The owner behind this experiment was Julie Johnson. That was 1999 and Johnson, once a public health nurse in the Napa Valley, had decided to make her own strong foray in the business of making wine. Years before she had co-founded Frog’s Leap Winery with her first husband and a third partner. But this was a move well beyond that. By 2003 she was wine-making herself, learning lots, and very much enjoying the experience.
Suddenly disaster struck. In the fall of 2005 a huge fire in Vallejo destroyed a wine storage facility used by 95 wineries and many private collectors. Tres Sabores lost 2000 cases. It was a devastating blow, but one from which Johnson emerged with renewed vigour. (What little she salvaged from the fire she made into a meat marinade and glaze which she sold as Fire Roasted Zinfadel Sauce!)
Johnson knows the value of her vineyards. Set on the western side of the Napa Valley near the top of the Rutherford Bench, a “sweet spot”, to use her words, for her red grape varietals. The ranch style property has been long certified organic (likely one of the first in Napa), and not only for its five hectares of grapes, but also for olives, pomegranates, lamb and guinea fowl. Visitors consistently report the generous welcome they receive, in a family-friendly atmosphere that remind them of the Napa of the 1970s.
It’s reassuring that such places still exist, given that Napa seems all about big business these days. ¡Bravo.
Coturri Winery Albarello
United States (California)
carignan (40%) grenache (20%) petite sirah (20%), zinfandel (20%)
In Chicago, there are hot dogs…
…and then there are hot dogs!
Nothing but an American wine would do.
Coturri Albarello 2008
There is a juicy earthiness that stopped me in my tracks. Smoke on the nose, bright, fresh, instantly approachable. A nice cut of acidity in the mouth, full of flavor, delightfully unpolished. Naturalness at its Californian best. Like a Chicago-style hot dog – an unabashed blend of multiple ingredients. A workingman’s wine. It ran out way too soon. Bring on more dogs. $
The winery is Sonoma born and bred, located near the village of Glen Ellen in what is known as the Valley of the Moon. For 30 years Tony Coturri has been bringing to the market wine at its natural best, long before natural (organic and sulfur free) wine had much of a profile. Some wine outlets liked to call it ‘hippie juice’ and relegated it to the offbeat netherland of wine shops. It suffered an image problem.
But no more. Natural wine bars have sprung up in many major cities. Whole books on the subject of natural and organic wines have appeared, including Alice Feiring’s recent “Naked Wine”. There is a hard core of wine enthusiasts singing the praises of a natural, non-interventional approach to what goes into a wine bottle. They appreciate the fact that consistency across vintages is not necessarily something to strive for.

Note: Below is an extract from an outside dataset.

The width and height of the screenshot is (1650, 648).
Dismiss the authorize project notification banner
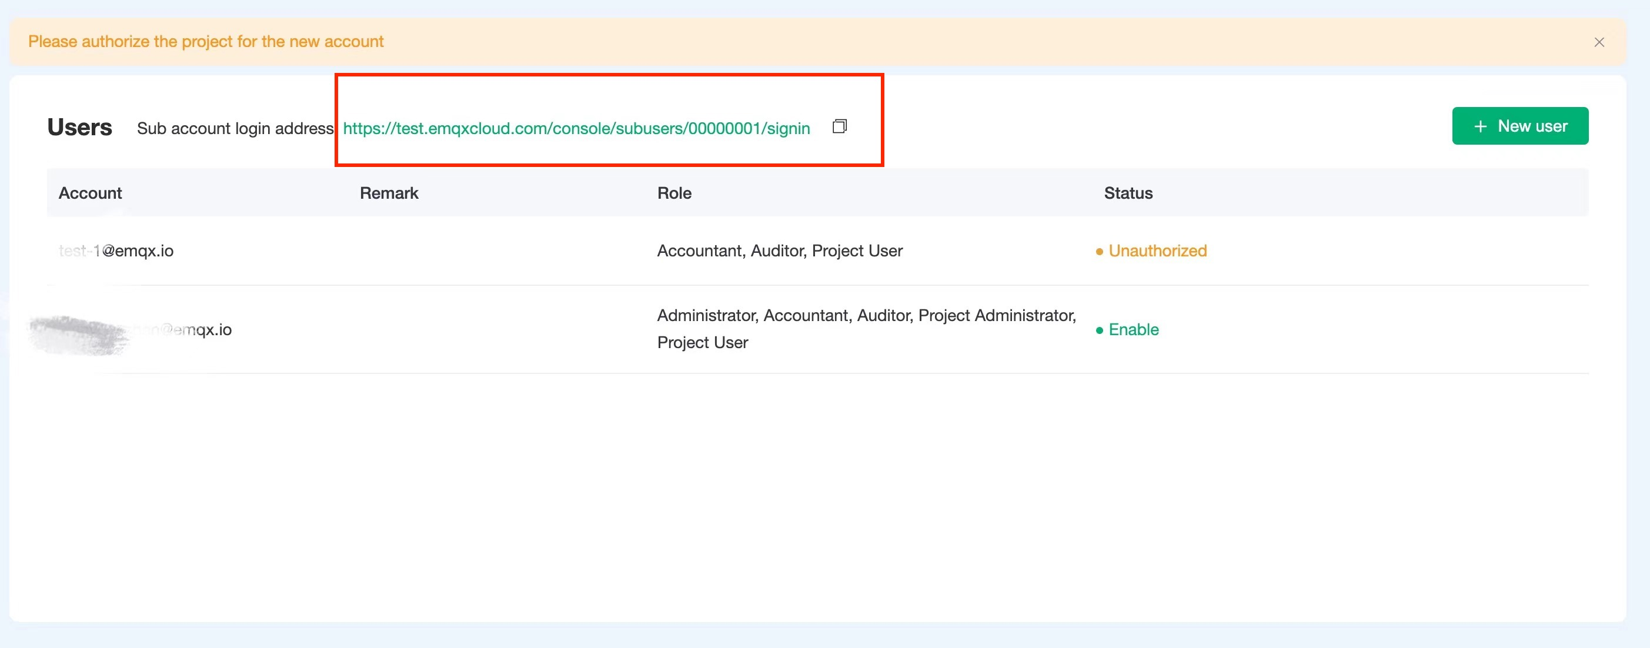coord(1599,42)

Variation from year to year can be an exciting prospect.
Take 2008, the vintage of the bottle at hand. It was the year a vast number of wildfires raged in Northern California. The 2008 Coturri vintage is touched by smoke, a lingering secondary characteristic, as well as an element of the terroir unique to that year. It’s a touch of history in the wine.
The roots of Coturri go back to the turn of the last century, with the arrival of Enrico Coturri from Tuscany. He brought with him the culture of wine making. It fell to his son “Red” to first turn the interest to a commericial venture, and to his two grandsons Tony and Phil to enlarge and refine the venture to what we have today. Now Enrico’s great grandson, Nic, is poised to lead it into the decades ahead.
Phil oversees the Coturri vineyards, as well as hundreds more acres supplying organic grapes to a bunch of other wineries. Brother Tony defines himself, not as a winemaker, but as a “custodian” of grapes, a reflection of his hands-off approach. Let the grapes do what comes naturally following their biodynamic cycle in the vineyards. The grapes are gently crushed, the “must” led into open redwood fermentation tanks which are promptly covered by white sheets. Beneath the sheets the naturally occurring yeasts set to work for up to two weeks. The must is retrieved and then basket pressed for a further collection of wine.
Coturri has its own cooperage, producing reconditioned 230-litre French Oak barrels. Here the wine matures for up to two years, during which time the wine is racked several times. The wines are hand bottled, having been neither filtered nor fined. Nor does it see the addition of any sulphur. Coturri produces in total only 5,000 cases annually.
I was very pleased to discover this bottle in Chicago, at an artisanal food and wine shop called Pastoral. I would buy it again in a flash.
Bonny Doon Vineyard Le Cigare Volant
United States (California)
syrah (43.6%), grenache (43.5%), cinsault (1.7%), mourvèdre (1.1%), carignane (0.1%)
Thanks to a good friend who travelled from Toronto for the holidays, I was able to bring to the dinner table not one, but two top tier wines from Bonny Doon Vineyard. The question eventually became which one of the Cigare bottles to choose for the blog. We embraced them both, but in the end I opted for the red. Perhaps because it had a certain inexplicable something and maybe, just maybe that’s what Bonny Doon is all about.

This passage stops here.